Collected data:
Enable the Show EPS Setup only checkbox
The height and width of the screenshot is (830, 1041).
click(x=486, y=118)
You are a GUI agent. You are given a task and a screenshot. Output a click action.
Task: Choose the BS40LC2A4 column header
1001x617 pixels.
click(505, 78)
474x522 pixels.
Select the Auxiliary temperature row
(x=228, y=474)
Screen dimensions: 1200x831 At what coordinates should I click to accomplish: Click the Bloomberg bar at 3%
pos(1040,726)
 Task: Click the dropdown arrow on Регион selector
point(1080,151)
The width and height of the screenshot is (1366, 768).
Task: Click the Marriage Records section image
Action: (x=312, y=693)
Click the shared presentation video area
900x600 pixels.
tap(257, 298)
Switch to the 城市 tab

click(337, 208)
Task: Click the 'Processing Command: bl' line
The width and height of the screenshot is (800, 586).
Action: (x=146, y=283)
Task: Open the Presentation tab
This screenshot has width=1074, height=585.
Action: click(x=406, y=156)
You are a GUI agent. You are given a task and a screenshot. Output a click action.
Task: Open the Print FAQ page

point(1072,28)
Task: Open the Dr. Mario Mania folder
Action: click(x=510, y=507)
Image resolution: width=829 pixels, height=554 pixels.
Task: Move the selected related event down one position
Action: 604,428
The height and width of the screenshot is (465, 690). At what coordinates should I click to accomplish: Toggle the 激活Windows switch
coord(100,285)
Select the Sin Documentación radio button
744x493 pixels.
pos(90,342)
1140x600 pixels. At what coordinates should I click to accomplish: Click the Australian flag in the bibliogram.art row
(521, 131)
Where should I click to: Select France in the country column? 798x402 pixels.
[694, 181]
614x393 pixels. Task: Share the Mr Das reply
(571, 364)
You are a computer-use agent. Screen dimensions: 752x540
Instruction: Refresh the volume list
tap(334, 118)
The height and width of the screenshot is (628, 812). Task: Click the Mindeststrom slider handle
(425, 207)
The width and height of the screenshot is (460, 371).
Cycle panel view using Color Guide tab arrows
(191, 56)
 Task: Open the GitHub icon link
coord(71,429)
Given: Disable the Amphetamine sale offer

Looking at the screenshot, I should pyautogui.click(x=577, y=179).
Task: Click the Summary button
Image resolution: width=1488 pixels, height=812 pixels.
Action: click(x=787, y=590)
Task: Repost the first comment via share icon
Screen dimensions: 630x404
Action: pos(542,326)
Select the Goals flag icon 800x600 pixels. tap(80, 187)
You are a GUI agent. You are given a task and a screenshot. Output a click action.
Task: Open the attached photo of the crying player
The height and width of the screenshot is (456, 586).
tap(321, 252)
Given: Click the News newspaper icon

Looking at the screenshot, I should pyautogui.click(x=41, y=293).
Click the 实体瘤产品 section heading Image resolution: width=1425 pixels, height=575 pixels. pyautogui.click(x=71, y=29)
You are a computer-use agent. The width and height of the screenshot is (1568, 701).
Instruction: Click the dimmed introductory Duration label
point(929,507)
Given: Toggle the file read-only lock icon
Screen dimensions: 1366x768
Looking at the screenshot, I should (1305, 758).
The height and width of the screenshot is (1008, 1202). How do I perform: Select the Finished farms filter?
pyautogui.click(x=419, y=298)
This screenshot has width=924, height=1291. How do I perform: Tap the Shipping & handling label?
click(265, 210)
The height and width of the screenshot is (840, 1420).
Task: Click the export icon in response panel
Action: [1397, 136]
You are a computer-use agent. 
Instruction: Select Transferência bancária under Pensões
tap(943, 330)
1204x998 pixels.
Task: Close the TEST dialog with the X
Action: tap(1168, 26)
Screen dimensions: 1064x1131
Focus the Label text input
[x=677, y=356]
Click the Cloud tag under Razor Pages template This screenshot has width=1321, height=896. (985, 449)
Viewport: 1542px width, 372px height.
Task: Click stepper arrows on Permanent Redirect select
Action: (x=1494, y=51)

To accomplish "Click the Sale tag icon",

» **EXERCISE BRIEF**
Output the entries above exactly, please, with nothing dropped.

» **SOLVED EXERCISE**
Enable the Show EPS Setup only checkbox
The height and width of the screenshot is (830, 1041).
click(x=486, y=118)
You are a GUI agent. You are given a task and a screenshot. Output a click action.
Task: Choose the BS40LC2A4 column header
1001x617 pixels.
click(505, 78)
474x522 pixels.
Select the Auxiliary temperature row
(x=228, y=474)
Screen dimensions: 1200x831 At what coordinates should I click to accomplish: Click the Bloomberg bar at 3%
pos(1040,726)
 Task: Click the dropdown arrow on Регион selector
point(1080,151)
The width and height of the screenshot is (1366, 768).
Task: Click the Marriage Records section image
Action: (x=312, y=693)
Click the shared presentation video area
900x600 pixels.
tap(257, 298)
Switch to the 城市 tab

click(337, 208)
Task: Click the 'Processing Command: bl' line
The width and height of the screenshot is (800, 586).
Action: (x=146, y=283)
Task: Open the Presentation tab
This screenshot has width=1074, height=585.
Action: click(x=406, y=156)
You are a GUI agent. You are given a task and a screenshot. Output a click action.
Task: Open the Print FAQ page

point(1072,28)
Task: Open the Dr. Mario Mania folder
Action: click(x=510, y=507)
Image resolution: width=829 pixels, height=554 pixels.
Task: Move the selected related event down one position
Action: 604,428
The height and width of the screenshot is (465, 690). At what coordinates should I click to accomplish: Toggle the 激活Windows switch
coord(100,285)
Select the Sin Documentación radio button
744x493 pixels.
pos(90,342)
1140x600 pixels. At what coordinates should I click to accomplish: Click the Australian flag in the bibliogram.art row
(521, 131)
Where should I click to: Select France in the country column? 798x402 pixels.
[694, 181]
614x393 pixels. Task: Share the Mr Das reply
(571, 364)
You are a computer-use agent. Screen dimensions: 752x540
Instruction: Refresh the volume list
tap(334, 118)
The height and width of the screenshot is (628, 812). Task: Click the Mindeststrom slider handle
(425, 207)
The width and height of the screenshot is (460, 371).
Cycle panel view using Color Guide tab arrows
(191, 56)
 Task: Open the GitHub icon link
coord(71,429)
Given: Disable the Amphetamine sale offer

Looking at the screenshot, I should pyautogui.click(x=577, y=179).
Task: Click the Summary button
Image resolution: width=1488 pixels, height=812 pixels.
Action: click(x=787, y=590)
Task: Repost the first comment via share icon
Screen dimensions: 630x404
Action: pos(542,326)
Select the Goals flag icon 800x600 pixels. tap(80, 187)
You are a GUI agent. You are given a task and a screenshot. Output a click action.
Task: Open the attached photo of the crying player
The height and width of the screenshot is (456, 586).
tap(321, 252)
Given: Click the News newspaper icon

Looking at the screenshot, I should pyautogui.click(x=41, y=293).
Click the 实体瘤产品 section heading Image resolution: width=1425 pixels, height=575 pixels. pyautogui.click(x=71, y=29)
You are a computer-use agent. The width and height of the screenshot is (1568, 701).
Instruction: Click the dimmed introductory Duration label
point(929,507)
Given: Toggle the file read-only lock icon
Screen dimensions: 1366x768
Looking at the screenshot, I should (1305, 758).
The height and width of the screenshot is (1008, 1202). How do I perform: Select the Finished farms filter?
pyautogui.click(x=419, y=298)
This screenshot has width=924, height=1291. How do I perform: Tap the Shipping & handling label?
click(265, 210)
The height and width of the screenshot is (840, 1420).
Task: Click the export icon in response panel
Action: [1397, 136]
You are a computer-use agent. 
Instruction: Select Transferência bancária under Pensões
tap(943, 330)
1204x998 pixels.
Task: Close the TEST dialog with the X
Action: tap(1168, 26)
Screen dimensions: 1064x1131
Focus the Label text input
[x=677, y=356]
Click the Cloud tag under Razor Pages template This screenshot has width=1321, height=896. (985, 449)
Viewport: 1542px width, 372px height.
Task: Click stepper arrows on Permanent Redirect select
Action: (x=1494, y=51)

To accomplish "Click the Sale tag icon",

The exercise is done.